INFORMATION SHOWN
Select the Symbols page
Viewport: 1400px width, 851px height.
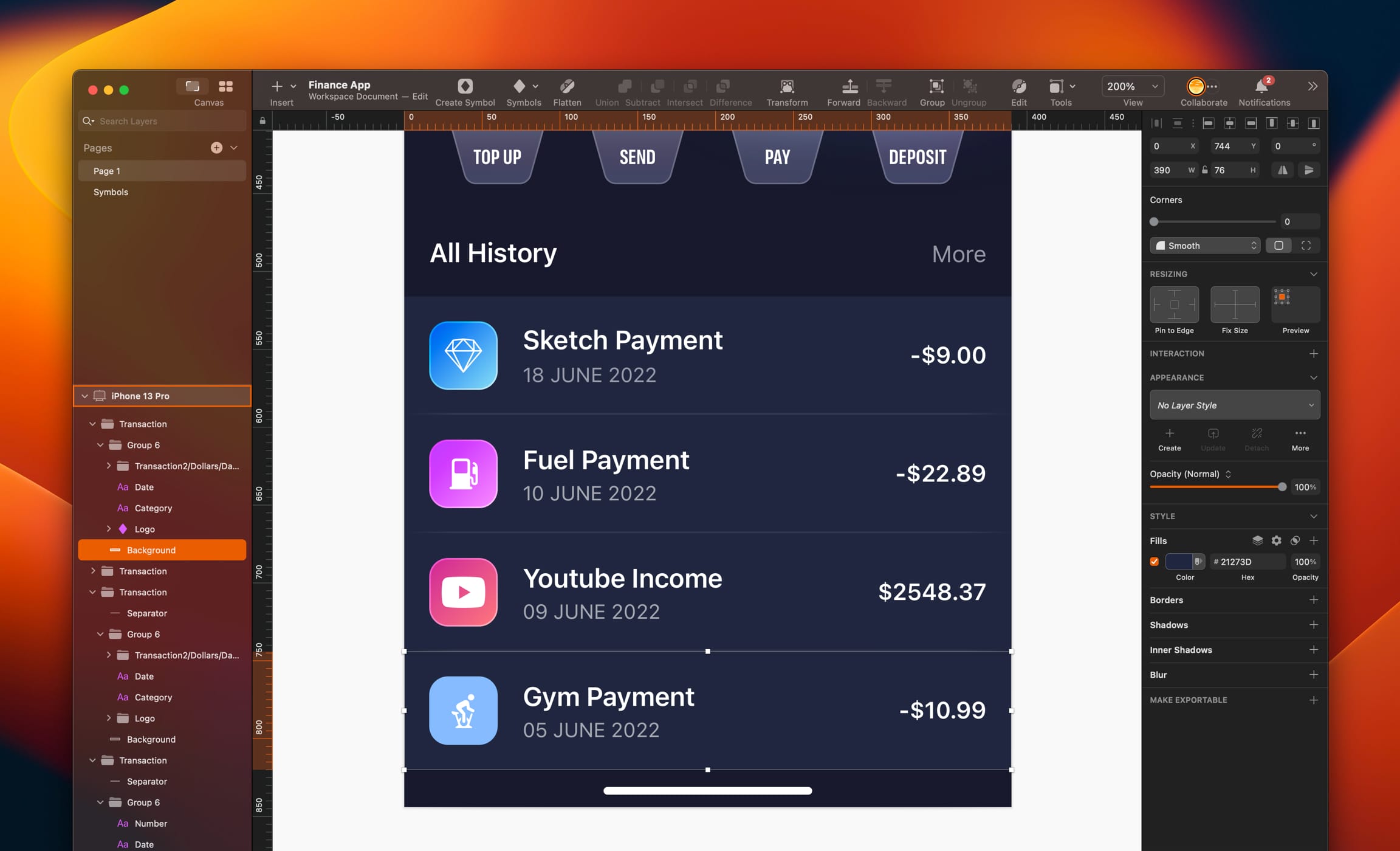click(111, 192)
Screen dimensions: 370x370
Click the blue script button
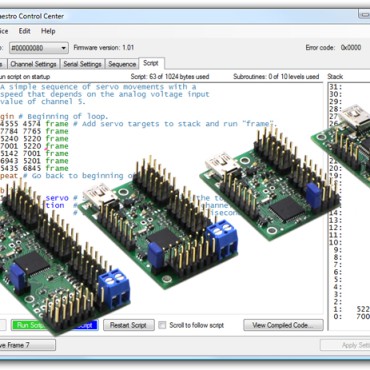pyautogui.click(x=87, y=325)
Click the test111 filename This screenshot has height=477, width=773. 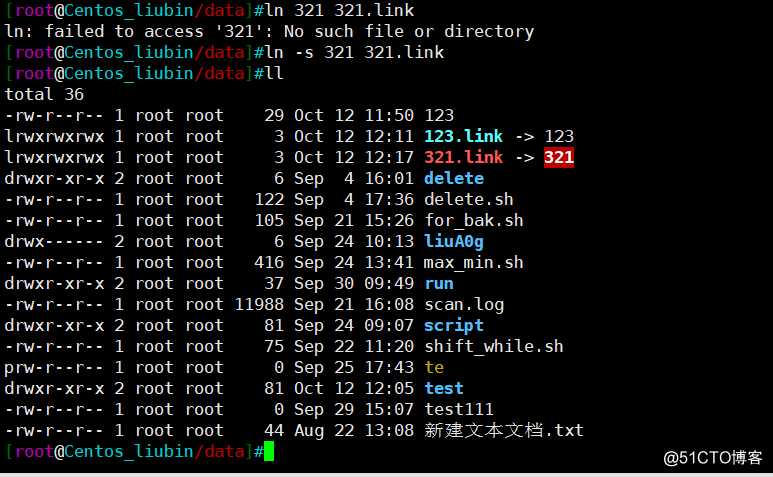tap(459, 409)
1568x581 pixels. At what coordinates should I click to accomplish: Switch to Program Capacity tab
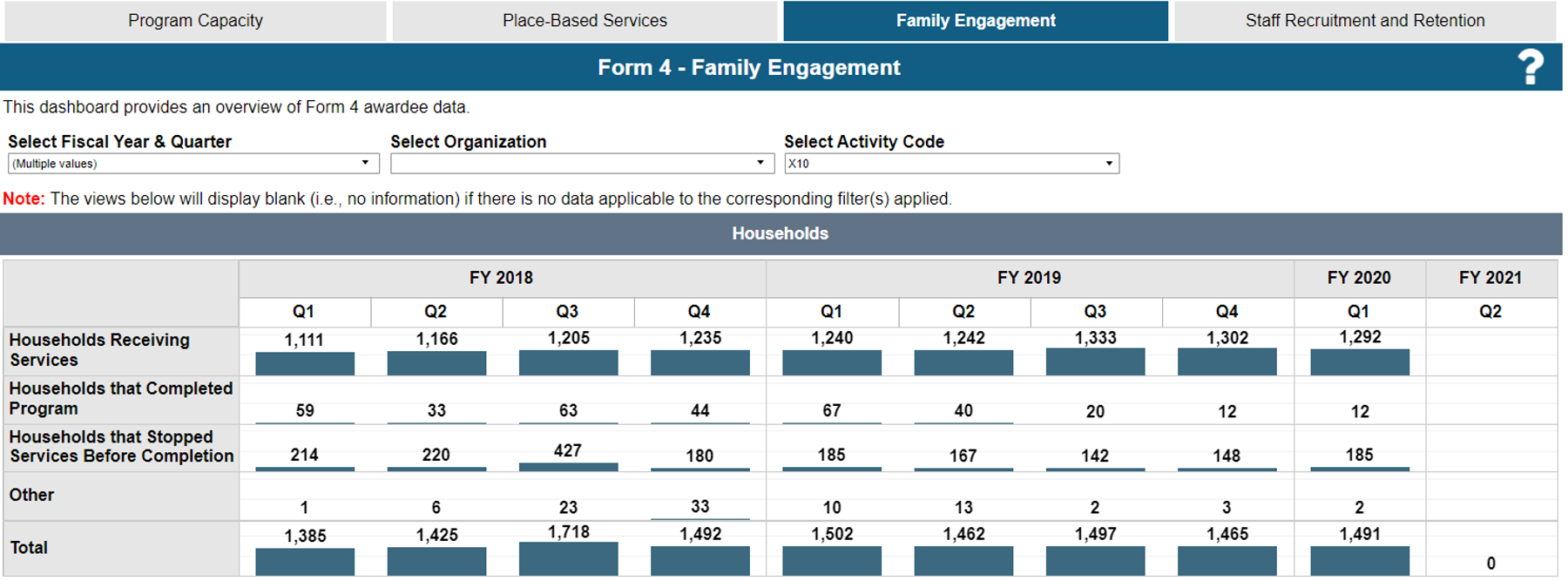[x=195, y=21]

CHALLENGE
Reproduce the lines of the listing word for word, beginning with the line that contains "1568x581 pixels. At" and continuing through the end of the listing, and leave the pictures out.

SOLUTION FOR THIS EXERCISE
1568x581 pixels. At what coordinates should I click to accomplish: Switch to Program Capacity tab
[x=195, y=21]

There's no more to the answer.